## TASKS FOR THIS EXERCISE
1. In the Krakatoa travel account, how many coolies did it take to lower the carriage down to the ferry-boat?
2. Please list every kind of tree or plant that the Krakatoa travel account names.

The longer we travelled on the more noticeable became the various traces of damage along the road caused by the Krakatoa outburst. The dust from the showers of ash could be plainly seen by the roadside not many miles from the capital, and each mile made it the more distinct, until at length the road seemed completely covered with it. As this was exactly six weeks after the occurrence, its existence so many miles from the volcano is the more remarkable, and proves how thickly it must have originally fallen. About twenty miles from Batavia we came to some damaged palm and banyan trees. Heavy branches had been broken off by the weight of the ashes, and other large trees had been completely blighted, probably by the strong sulphuric fumes. There were many miles of these injured trees, the damage done gradually increasing the farther we journeyed on.

Our rapid posting was at length brought to a sudden check at a small kampong named Onderandier, by an intervening river called the Pontang. Here our ponies were taken out, and a crowd of natives surrounded the carriage preparing to ferry it across. Native labor is both cheap and plentiful all over Java, and it was not surprising, therefore, to find that it took the united exertions of no less than fifteen coolies to lower the carriage down the sloping road to the ferry-boat. The mode of working it across is somewhat peculiar. A strong climbing plant known as the rattan palm, is joined together and stretched across the wide river, and forms a cheap substitute for rope or chain. It seldom breaks, and can be renewed as often as required from the trees on the adjacent banks. Half an hour’s delay here, and we were again off. At length, fifty-eight paalen from Batavia, we drew up early in the afternoon at Serang, and after luncheon prepared to visit some of the ruined districts. We were now in the residency of Bantam, a district which gives its name to the celebrated breed of fowls with which most of us are familiar. Bantam is the most ancient of the settled districts in the island, the Portuguese having formed a settlement there in 1524. It was not until seventy years later that the Dutch arrived upon the scene and founded their new home in Bantam and Batavia. The Portuguese had not been long in the island when they had their first experience of a volcanic eruption. Mount Ringgit, in eastern Java, broke out in 1586, and one of their settlements was completely destroyed.

## ENTRIES SUPPLIED
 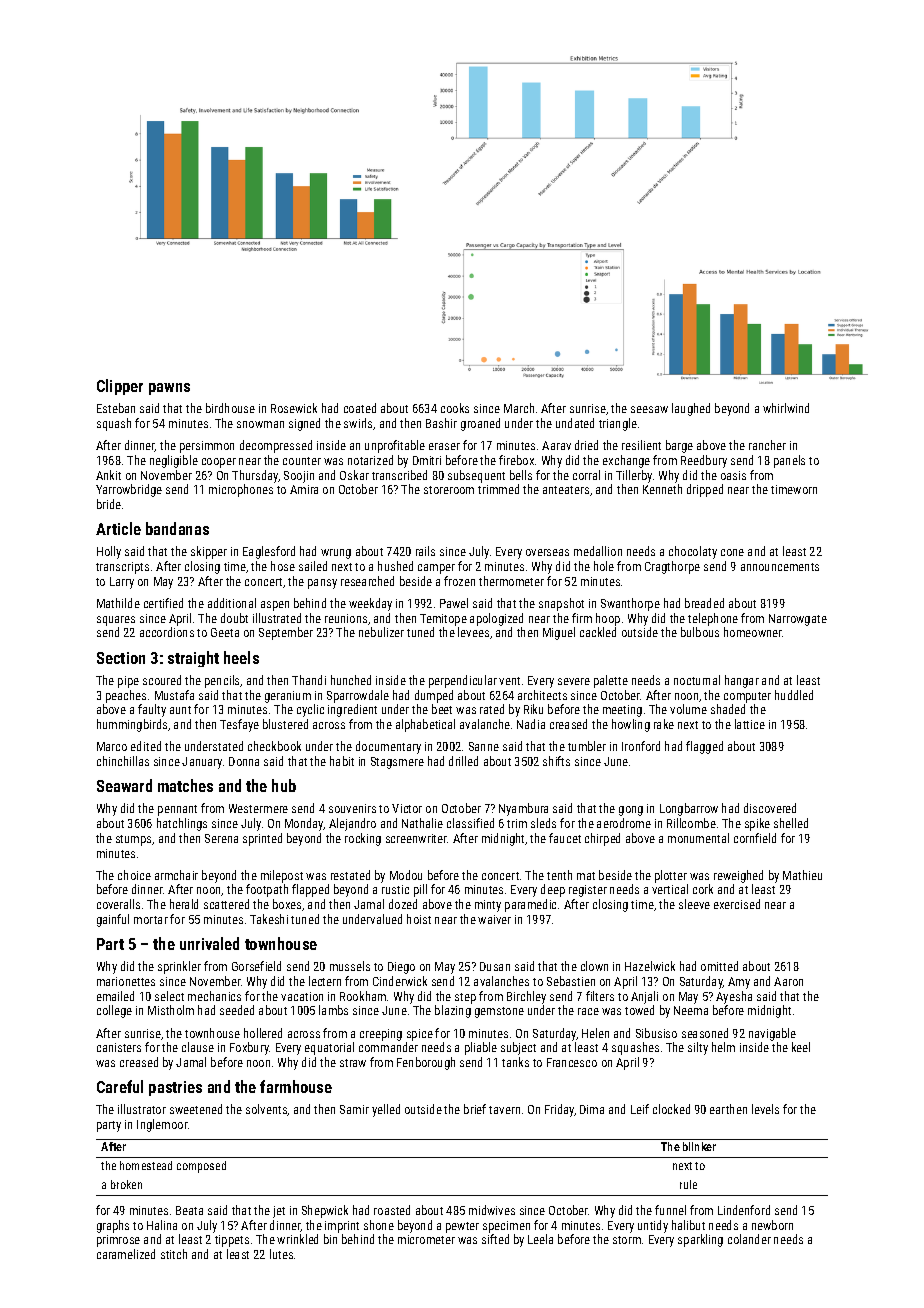 What do you see at coordinates (475, 1109) in the screenshot?
I see `brief` at bounding box center [475, 1109].
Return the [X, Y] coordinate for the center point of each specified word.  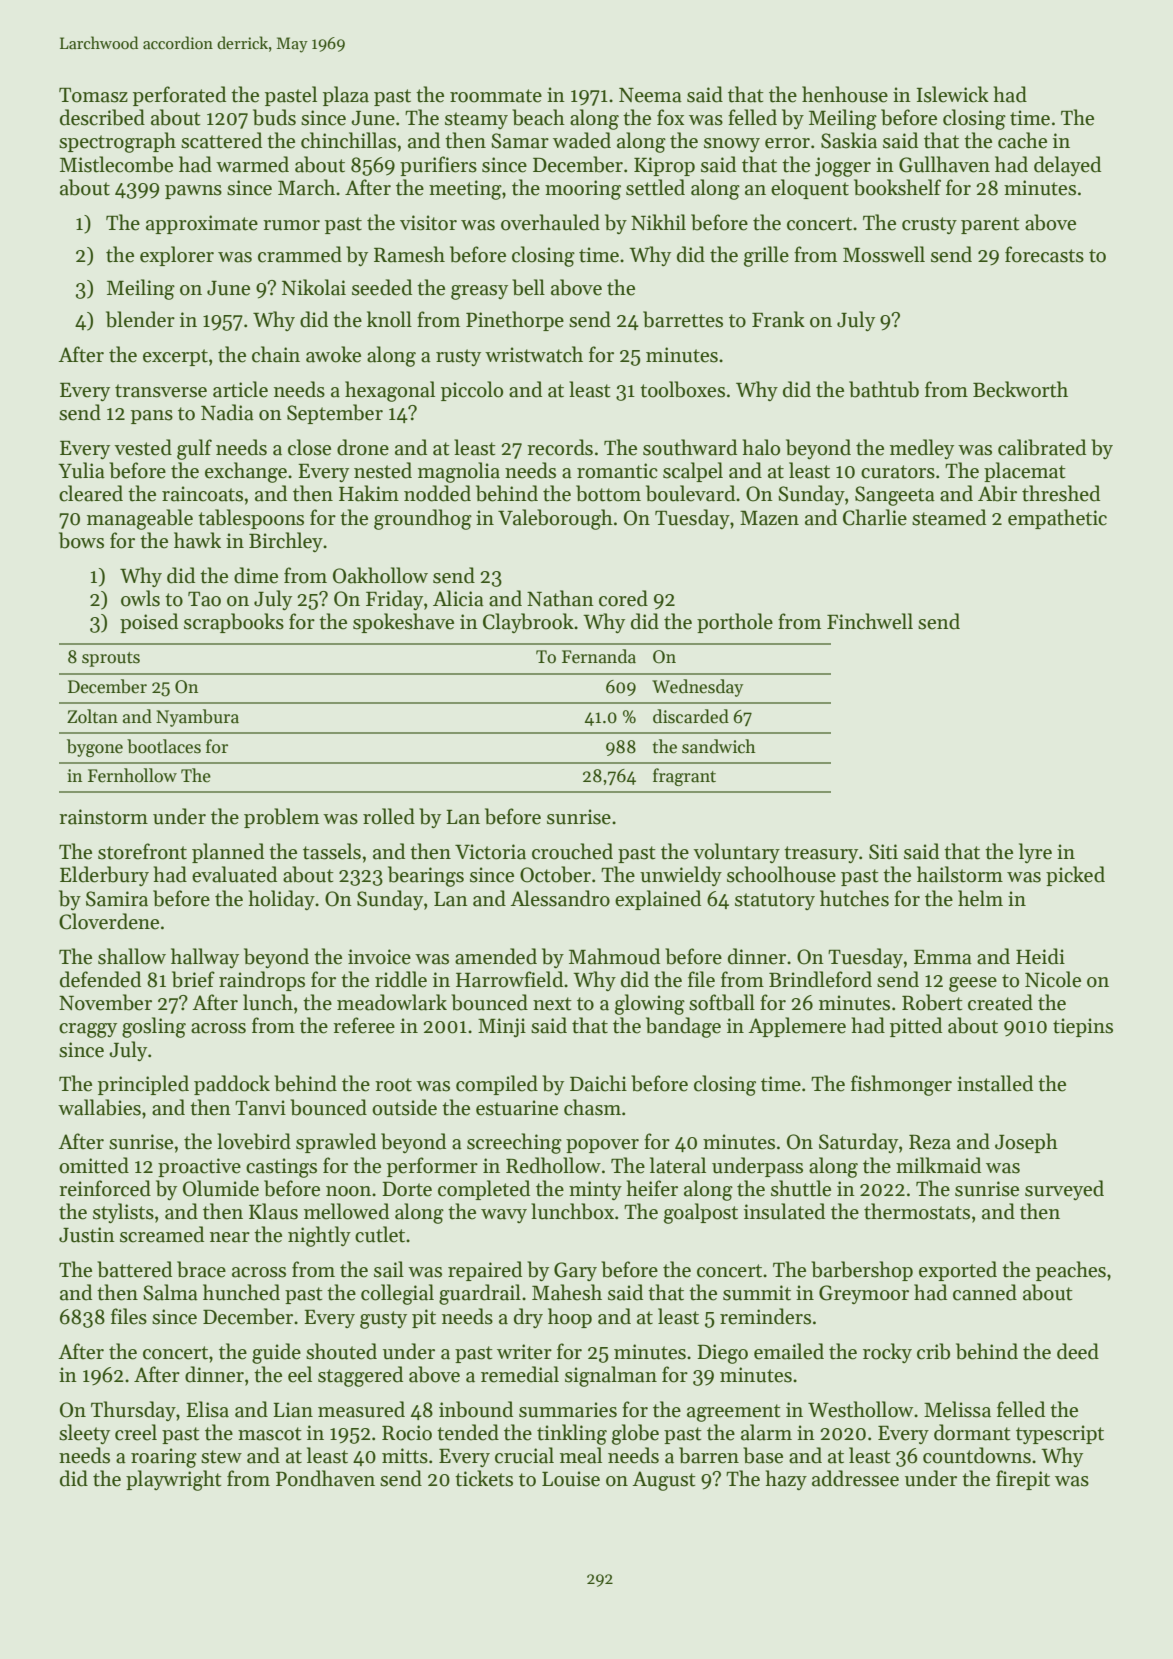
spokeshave [403, 623]
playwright [174, 1480]
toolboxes [682, 389]
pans [152, 417]
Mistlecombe [116, 164]
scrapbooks [234, 623]
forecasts [1044, 254]
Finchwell [870, 621]
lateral [678, 1165]
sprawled [336, 1143]
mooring [583, 190]
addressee [855, 1478]
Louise [571, 1479]
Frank [778, 319]
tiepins [1083, 1027]
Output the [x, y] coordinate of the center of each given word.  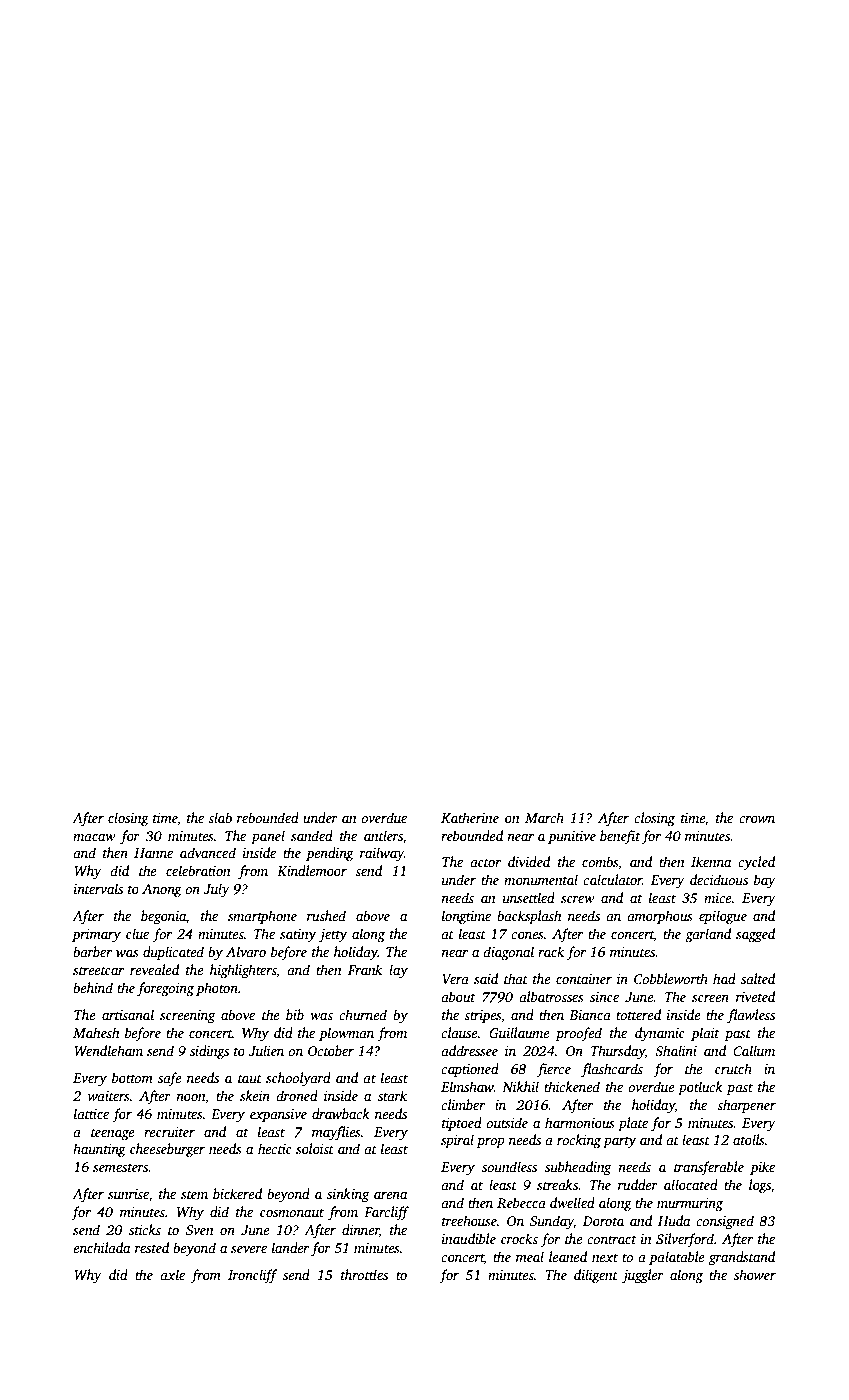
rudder [638, 1184]
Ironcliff [252, 1276]
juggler [643, 1276]
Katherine [470, 817]
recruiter [169, 1132]
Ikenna [711, 861]
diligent [596, 1276]
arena [390, 1195]
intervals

## SOLUTIONS
1. Fifteen

2. Palm, banyan, rattan palm